**** SOURCE RECORDS ****

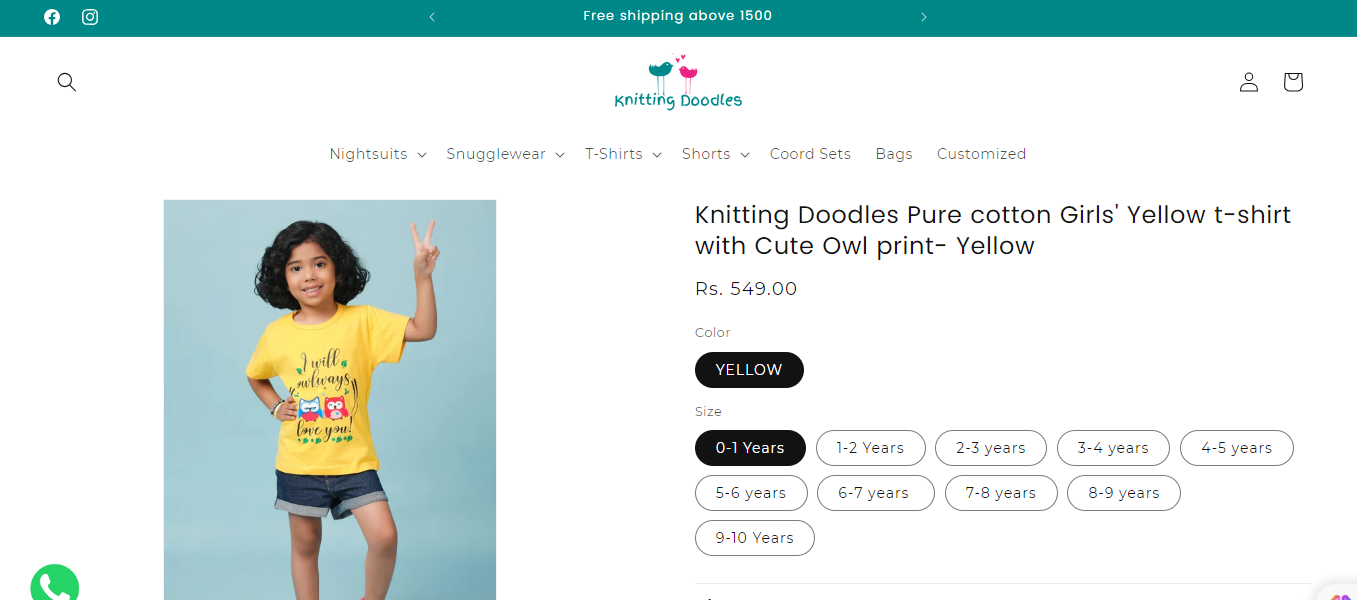
Task: Visit the Customized page link
Action: pyautogui.click(x=981, y=154)
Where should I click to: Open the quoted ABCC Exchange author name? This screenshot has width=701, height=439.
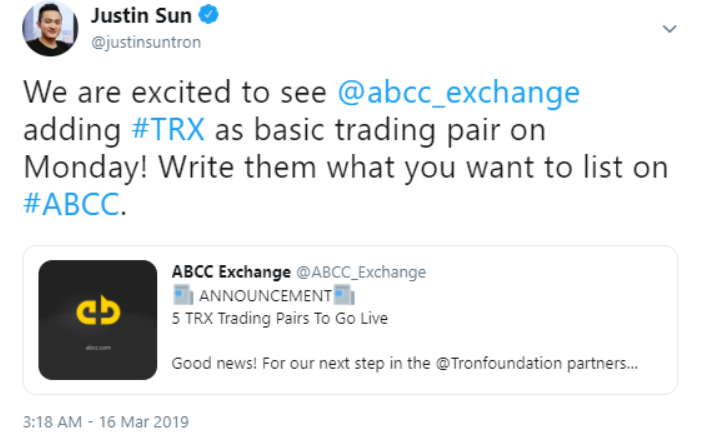231,272
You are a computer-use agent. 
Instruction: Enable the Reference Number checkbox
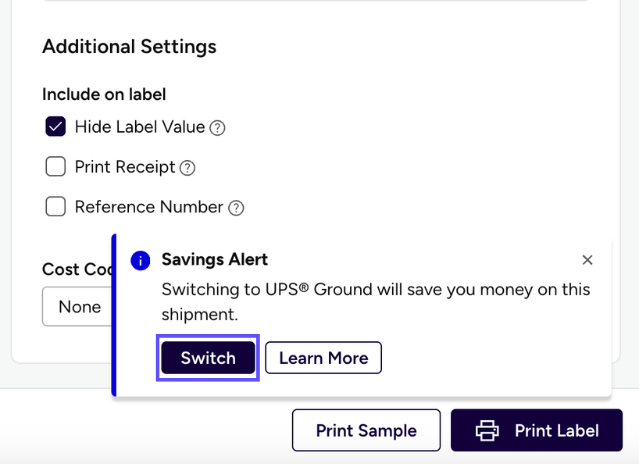[56, 207]
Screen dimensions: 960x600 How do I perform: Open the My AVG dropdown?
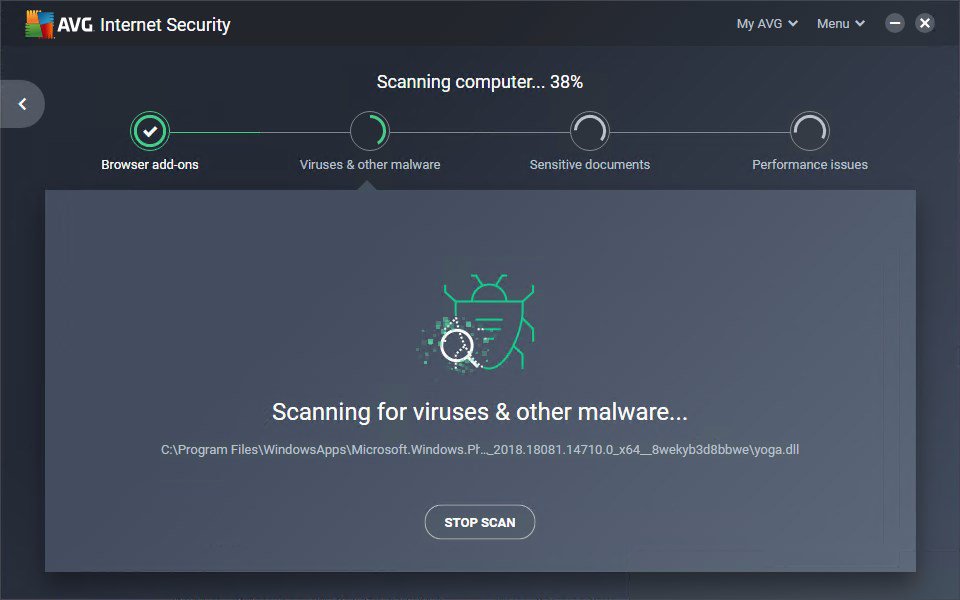(x=767, y=24)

****

### [EXERCISE REQUIREMENTS]
The answer should consist solely of the lines from the one containing "Instruction: Enable the" through the last line of the material, copied exactly, with pictures left out.

### [RESULT OF THIS TASK]
Instruction: Enable the Reference Number checkbox
[56, 207]
Screen dimensions: 960x600 How do I perform: Open the My AVG dropdown?
(x=767, y=24)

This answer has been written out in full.